Car ownership once indicated significant wealth and prestige. Crownbrook/Flickr, CC BY

The top marginal income tax rate went up from 75% in 1938 to 98% in 1941, and it stayed at this level until 1952, only dropping below 89% in 1978. The top inheritance tax rate went up from 50% in 1938 to 65% during the war, and it increased to 80% between 1949 and 1968. With that, Britain built a welfare state and the NHS.
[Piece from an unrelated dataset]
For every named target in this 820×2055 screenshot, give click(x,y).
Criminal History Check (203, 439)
In 2020, income tax on those earning over £150,000 is 45%, while inheritance tax is set at 40%. Since millions of working people have been pushed into unemployment and debt by the pandemic, they should be the first to get help.

A bailout for workers

The global collapse in demand for oil has cost thousands of people their jobs in the North Sea oil and gas sector. Around 270,000 people depend on this industry – that’s a lot of people facing an uncertain future. But their skills could be redeployed for better purposes.

Disused drilling and shallow water rigs lie dormant at the Cromarty Firth, Scotland, April 27 2020. EPA-EFE/Robert Perry

Starting in the 1970s, the UK government enabled the extraction of oil and gas in the North Sea through massive incentives and investment, and it continues to incentivise extraction through tax breaks. The same could be done for offshore wind energy, which is already well established.
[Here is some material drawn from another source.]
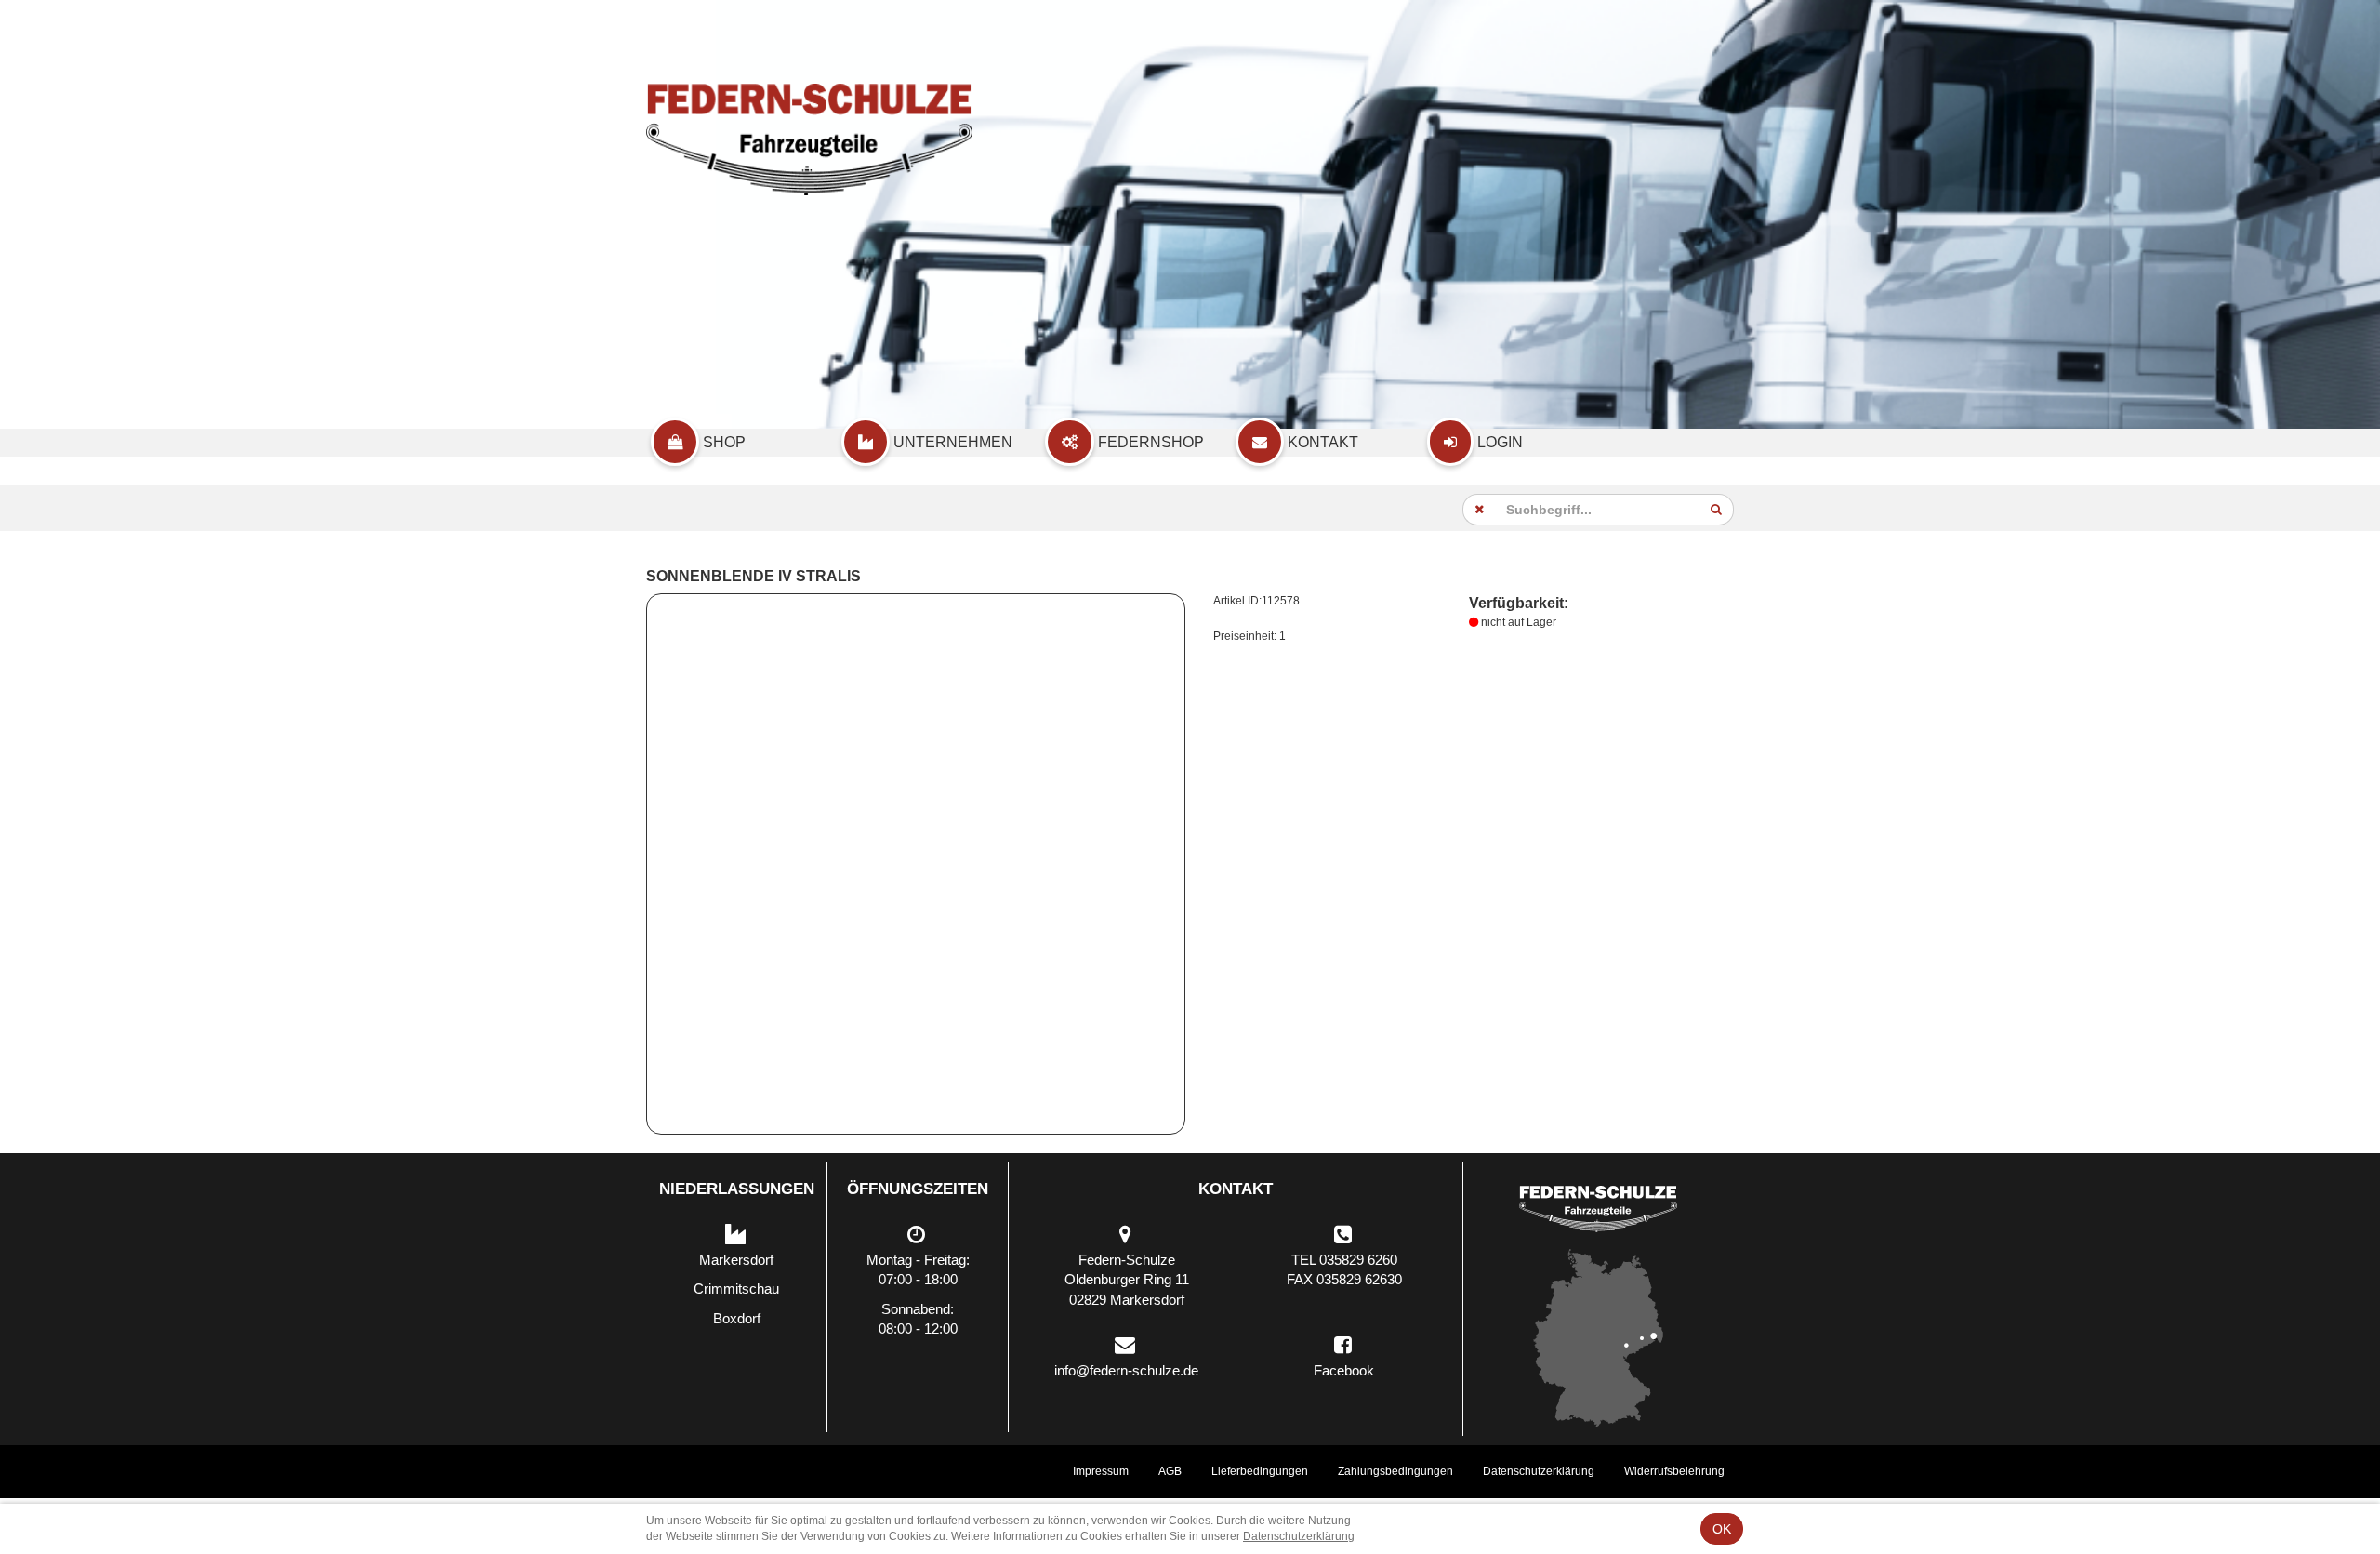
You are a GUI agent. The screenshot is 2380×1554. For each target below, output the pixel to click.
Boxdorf (736, 1318)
The transferable skills that most workers in the North Sea oil and gas supply chains already have can be used to make the UK a global powerhouse for offshore wind energy. For those with specialist skills, retraining could be provided.

The future of energy in the North Sea? Riekelt Hakvoort/Shutterstock

Raising income and inheritance taxes on the richest who have most responsibility for climate change could raise revenue to secure the livelihoods of oil and gas workers, and their grandchildren, by addressing climate change. Just as those with the broadest shoulders were asked to make their contribution to the war effort, so should the wealthiest help communities get back on their feet today.

Prime Minister Boris Johnson has said the pandemic is a national crisis on a par with the Second World War. In 2020, people are celebrating the anniversary of VE day during another hour of need. Just as it did 75 years ago, the government should ask those with more resources – and the largest carbon footprints – to contribute more to the country’s green reconstruction.